* BRIEF *
Your answer must be an exact copy of the listing below.

* DATA FOR REVIEW *
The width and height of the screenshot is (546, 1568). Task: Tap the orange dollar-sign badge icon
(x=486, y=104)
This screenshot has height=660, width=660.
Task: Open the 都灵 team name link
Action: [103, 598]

* OUTPUT OF THE EXERCISE *
The width and height of the screenshot is (546, 1568). Task: Tap the orange dollar-sign badge icon
(x=486, y=104)
This screenshot has height=660, width=660.
Task: Open the 都灵 team name link
Action: [103, 598]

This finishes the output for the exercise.